Commencing at the point 0, we draw the segments of the trial equilibrium polygon parallel with the rays in the force diagram which run from the point O1 ,to the load line, and obtain the trial equilibrium polygon OB1 By drawing from O1 the line o1n parallel to the line OB1 ,we obtain the point n on the load line, from which we draw an indefinite horizontal line which will be the locus of the pole of the true equilibrium polygon. A vertical from the point o1 intersects the horizontal from n in the point o2, and this would be the pole of a trial equilibrium polygon whose closing line is horizontal, and whose vertical ordinates are equal to those of the corresponding vertical ordinates of the trial equilibrium polygon 0B1 It is only necessary to find the proper ratio by which these several ordinates should be multiplied, in order to find the corresponding ordinates of the special equilibrium polygon. It is also necessary to shift the entire trial equilibrium polygon up or down, so that the line v'"m"' which corresponds to it shall coincide with the line vm which has already been drawn. The special line v'"m'" corresponding to this trial equilibrium polygon, is found by satisfying Equation 56; but since dx is in this case a constant, it is found by determining the average value of z' ", which is the distance from any point in the trial equilibrium polygon to the proper position of the line v'"m"r corresponding to this equilibrium polygon. If the trial equilibrium polygon had been again redrawn with O2 as a pole, it should terminate in the point B; but it is practically unnecessary to do this, since we may draw the line vm' parallel to 0B1 , and measure the distance from vm' down to the various points of the trial equilibrium polygon 0B1 These various distances in the column headed z'" are as given in the accompanying tabular form (page 414).
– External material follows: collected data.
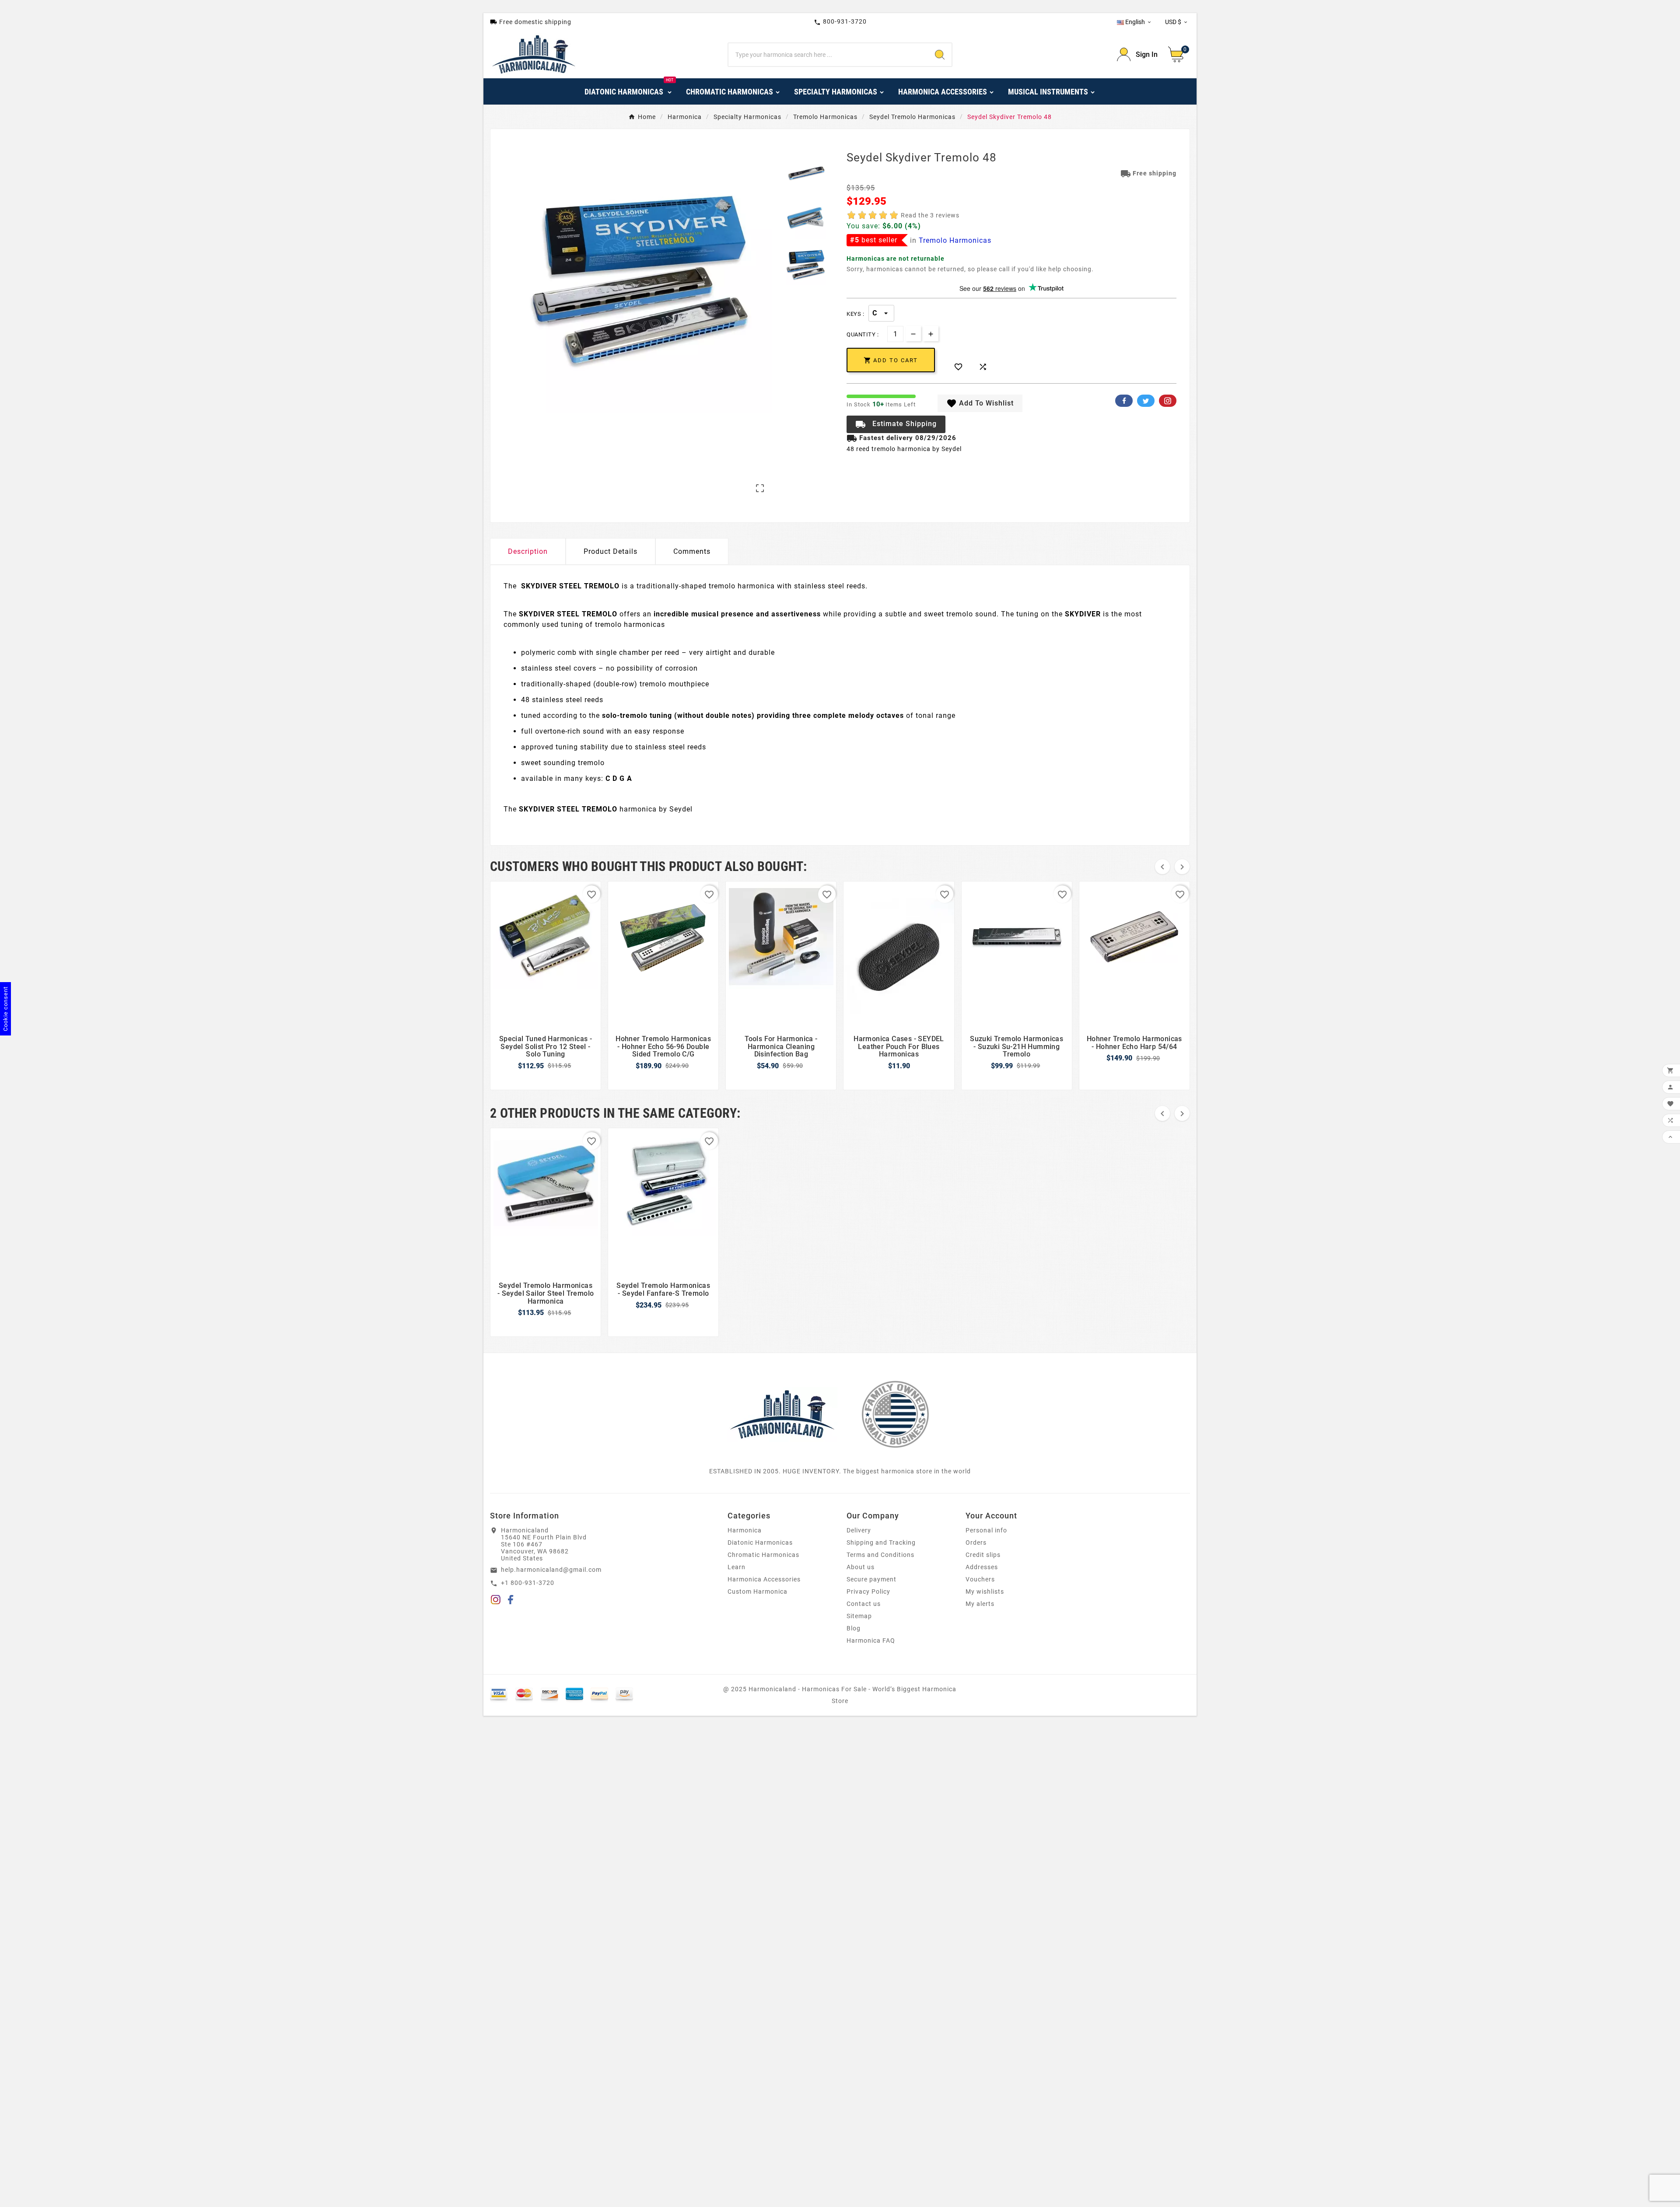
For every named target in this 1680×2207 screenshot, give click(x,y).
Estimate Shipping (896, 424)
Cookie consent (5, 1008)
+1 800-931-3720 (527, 1582)
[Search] (940, 54)
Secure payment (871, 1579)
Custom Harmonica (758, 1591)
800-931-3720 (840, 21)
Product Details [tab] (610, 551)
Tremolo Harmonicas (955, 240)
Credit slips (983, 1554)
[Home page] (782, 1413)
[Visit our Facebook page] (510, 1601)
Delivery (859, 1530)
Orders (976, 1542)
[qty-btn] (930, 333)
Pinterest (1167, 401)
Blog (854, 1628)
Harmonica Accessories (764, 1579)
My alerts (980, 1603)
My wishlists (985, 1591)
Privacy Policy (868, 1591)
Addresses (982, 1566)
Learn (737, 1566)
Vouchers (980, 1579)
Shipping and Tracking (881, 1542)
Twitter (1146, 401)
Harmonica (745, 1530)
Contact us (864, 1603)
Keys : (855, 314)
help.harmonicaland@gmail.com (551, 1569)
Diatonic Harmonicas (760, 1542)
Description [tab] (528, 551)
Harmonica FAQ (871, 1640)
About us (861, 1566)
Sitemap (859, 1615)
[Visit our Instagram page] (496, 1601)
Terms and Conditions (880, 1554)
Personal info (986, 1530)
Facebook (1124, 401)
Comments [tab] (691, 551)
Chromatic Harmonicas (763, 1554)
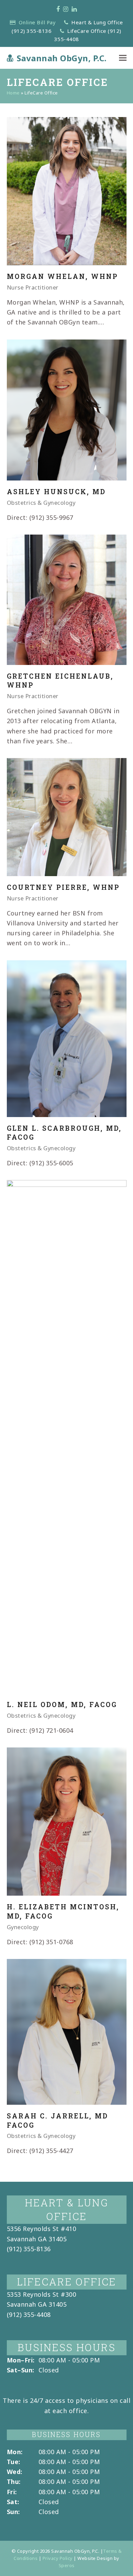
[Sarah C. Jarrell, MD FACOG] (67, 2031)
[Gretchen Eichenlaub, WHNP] (67, 599)
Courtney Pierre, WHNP (63, 887)
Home (13, 93)
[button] (123, 58)
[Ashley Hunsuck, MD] (67, 409)
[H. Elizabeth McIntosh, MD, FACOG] (67, 1821)
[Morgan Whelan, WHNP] (67, 191)
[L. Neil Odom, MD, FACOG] (67, 1436)
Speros (67, 2565)
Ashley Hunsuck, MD (56, 491)
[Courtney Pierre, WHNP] (67, 816)
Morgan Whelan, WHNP (62, 276)
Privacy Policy (58, 2558)
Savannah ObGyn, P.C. (62, 58)
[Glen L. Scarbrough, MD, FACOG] (67, 1038)
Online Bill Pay (37, 22)
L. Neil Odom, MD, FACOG (62, 1704)
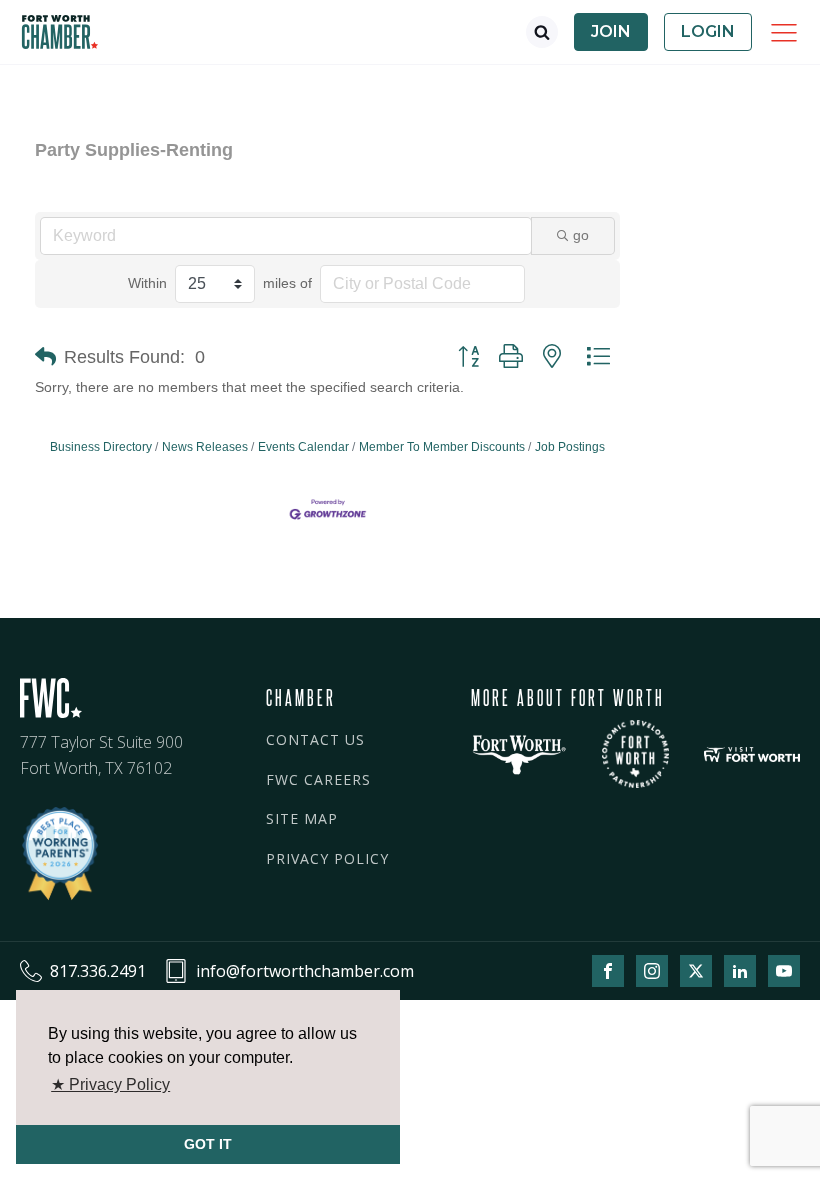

We have here the rather unusual case that the trial equilibrium polygon is entirely below the line vm'; and the ordinates are all negative, instead of being partially positive and partially negative. In any case, the algebraic sum should be taken, which should be divided by the number of ordinates. In this case we find that the mean value of z'" is - 3.44. Drawing the line v'"m'" parallel to vm', and at a vertical distance of 3.44 feet below it, we find the position of the vm line for the trial equilibrium polygon 0B1 This line intersects the trial equilibrium polygon at the points h" and k". The student should note that, it is a mere accidental coincidence that the point k" comes almost exactly on the intrados. By drawing verticals from h" and k" to the line vm, we obtain the points h and k, which will be two points in the true equilibrium polygon.